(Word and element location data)
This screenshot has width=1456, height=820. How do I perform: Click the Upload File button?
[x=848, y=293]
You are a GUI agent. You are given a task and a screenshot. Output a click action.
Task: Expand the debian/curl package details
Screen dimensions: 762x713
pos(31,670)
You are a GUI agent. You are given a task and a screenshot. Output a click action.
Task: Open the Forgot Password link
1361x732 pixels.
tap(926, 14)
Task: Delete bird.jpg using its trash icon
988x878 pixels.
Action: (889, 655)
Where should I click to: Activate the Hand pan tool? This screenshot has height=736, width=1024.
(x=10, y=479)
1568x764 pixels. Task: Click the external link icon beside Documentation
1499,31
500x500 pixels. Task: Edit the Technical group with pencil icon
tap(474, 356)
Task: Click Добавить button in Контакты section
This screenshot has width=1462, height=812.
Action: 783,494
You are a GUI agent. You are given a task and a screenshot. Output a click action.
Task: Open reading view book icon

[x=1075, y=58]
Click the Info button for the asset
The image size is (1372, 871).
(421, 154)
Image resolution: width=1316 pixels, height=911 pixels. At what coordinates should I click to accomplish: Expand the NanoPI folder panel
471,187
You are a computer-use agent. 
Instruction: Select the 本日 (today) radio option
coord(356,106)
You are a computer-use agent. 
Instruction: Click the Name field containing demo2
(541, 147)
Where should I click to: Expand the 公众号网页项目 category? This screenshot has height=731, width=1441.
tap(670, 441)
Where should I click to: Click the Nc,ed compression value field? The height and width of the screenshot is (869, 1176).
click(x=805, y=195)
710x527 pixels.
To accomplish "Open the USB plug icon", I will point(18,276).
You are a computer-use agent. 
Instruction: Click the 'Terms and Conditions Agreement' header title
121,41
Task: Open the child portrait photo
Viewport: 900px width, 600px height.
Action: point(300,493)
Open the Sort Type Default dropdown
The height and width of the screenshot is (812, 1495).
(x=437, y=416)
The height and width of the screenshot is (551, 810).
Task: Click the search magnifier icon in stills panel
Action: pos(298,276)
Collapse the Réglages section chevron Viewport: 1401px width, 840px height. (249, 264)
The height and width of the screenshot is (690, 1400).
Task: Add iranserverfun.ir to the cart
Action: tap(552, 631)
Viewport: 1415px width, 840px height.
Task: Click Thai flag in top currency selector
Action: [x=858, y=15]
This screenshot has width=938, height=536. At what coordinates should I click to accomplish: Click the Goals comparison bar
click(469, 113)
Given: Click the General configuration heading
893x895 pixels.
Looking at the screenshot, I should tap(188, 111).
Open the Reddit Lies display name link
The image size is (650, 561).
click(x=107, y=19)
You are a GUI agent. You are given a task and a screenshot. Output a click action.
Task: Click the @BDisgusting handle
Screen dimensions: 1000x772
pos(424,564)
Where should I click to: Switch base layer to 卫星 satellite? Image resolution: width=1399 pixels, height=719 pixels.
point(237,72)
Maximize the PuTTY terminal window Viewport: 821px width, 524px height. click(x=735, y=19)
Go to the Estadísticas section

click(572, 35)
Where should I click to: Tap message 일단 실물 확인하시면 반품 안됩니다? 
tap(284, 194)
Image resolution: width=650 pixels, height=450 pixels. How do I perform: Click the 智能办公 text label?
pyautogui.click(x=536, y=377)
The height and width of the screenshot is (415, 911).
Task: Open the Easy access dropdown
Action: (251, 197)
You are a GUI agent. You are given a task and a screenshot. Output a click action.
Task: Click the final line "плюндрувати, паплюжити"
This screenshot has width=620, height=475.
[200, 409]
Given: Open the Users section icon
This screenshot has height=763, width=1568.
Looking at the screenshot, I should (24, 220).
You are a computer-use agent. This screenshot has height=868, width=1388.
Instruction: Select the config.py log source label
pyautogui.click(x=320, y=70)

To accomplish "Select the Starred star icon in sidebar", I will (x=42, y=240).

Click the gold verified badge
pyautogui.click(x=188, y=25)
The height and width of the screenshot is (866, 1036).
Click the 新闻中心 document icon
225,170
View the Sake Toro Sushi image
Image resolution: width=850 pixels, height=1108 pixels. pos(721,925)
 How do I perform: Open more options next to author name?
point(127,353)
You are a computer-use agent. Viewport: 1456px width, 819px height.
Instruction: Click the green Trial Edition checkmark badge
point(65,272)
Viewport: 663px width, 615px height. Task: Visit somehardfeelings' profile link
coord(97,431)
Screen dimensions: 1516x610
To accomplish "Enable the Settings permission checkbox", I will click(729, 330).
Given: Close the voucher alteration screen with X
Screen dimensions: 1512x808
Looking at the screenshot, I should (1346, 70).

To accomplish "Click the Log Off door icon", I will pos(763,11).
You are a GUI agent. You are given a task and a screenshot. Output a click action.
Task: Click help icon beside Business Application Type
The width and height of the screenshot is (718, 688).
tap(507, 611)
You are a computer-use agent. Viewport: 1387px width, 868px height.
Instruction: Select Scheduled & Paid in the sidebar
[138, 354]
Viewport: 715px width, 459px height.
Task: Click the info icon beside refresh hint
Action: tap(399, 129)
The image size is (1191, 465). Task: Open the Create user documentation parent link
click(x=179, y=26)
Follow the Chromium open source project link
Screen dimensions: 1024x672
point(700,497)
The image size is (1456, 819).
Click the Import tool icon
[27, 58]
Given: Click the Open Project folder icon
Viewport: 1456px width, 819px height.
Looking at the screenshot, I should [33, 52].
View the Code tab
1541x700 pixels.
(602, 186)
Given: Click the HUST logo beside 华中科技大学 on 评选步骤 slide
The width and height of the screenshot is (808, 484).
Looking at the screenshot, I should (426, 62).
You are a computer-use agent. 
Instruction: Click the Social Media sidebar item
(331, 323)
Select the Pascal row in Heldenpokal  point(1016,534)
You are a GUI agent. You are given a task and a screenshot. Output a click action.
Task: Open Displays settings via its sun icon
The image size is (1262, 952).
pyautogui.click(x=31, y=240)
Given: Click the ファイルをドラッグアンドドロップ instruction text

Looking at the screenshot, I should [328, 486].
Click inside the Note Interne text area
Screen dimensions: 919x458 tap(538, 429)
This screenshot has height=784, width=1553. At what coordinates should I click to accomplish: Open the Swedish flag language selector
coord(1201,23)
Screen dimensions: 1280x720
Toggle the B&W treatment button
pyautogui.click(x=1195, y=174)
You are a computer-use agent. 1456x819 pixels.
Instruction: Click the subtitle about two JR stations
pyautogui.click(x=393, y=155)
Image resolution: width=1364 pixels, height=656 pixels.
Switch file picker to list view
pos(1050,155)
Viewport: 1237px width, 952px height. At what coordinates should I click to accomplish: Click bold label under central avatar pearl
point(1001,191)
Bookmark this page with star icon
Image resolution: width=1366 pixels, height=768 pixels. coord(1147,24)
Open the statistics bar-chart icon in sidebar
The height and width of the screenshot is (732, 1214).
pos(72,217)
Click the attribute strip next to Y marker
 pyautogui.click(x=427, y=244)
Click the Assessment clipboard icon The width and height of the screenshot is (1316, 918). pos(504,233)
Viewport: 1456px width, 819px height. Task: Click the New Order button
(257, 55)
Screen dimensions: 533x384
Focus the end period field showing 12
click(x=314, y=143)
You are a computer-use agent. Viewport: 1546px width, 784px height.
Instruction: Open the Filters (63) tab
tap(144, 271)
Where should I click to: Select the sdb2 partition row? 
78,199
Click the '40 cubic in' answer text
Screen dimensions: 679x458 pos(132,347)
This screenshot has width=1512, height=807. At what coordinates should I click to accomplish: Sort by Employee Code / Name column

Exercise details:
Starting with the first of the rows above and ending with the line that contains "tap(926, 14)", render those lines as a numbered list, omitting any blank lines.

Correct response:
1. This screenshot has width=1456, height=820. How do I perform: Click the Upload File button?
2. [x=848, y=293]
3. You are a GUI agent. You are given a task and a screenshot. Output a click action.
4. Task: Expand the debian/curl package details
5. Screen dimensions: 762x713
6. pos(31,670)
7. You are a GUI agent. You are given a task and a screenshot. Output a click action.
8. Task: Open the Forgot Password link
9. 1361x732 pixels.
10. tap(926, 14)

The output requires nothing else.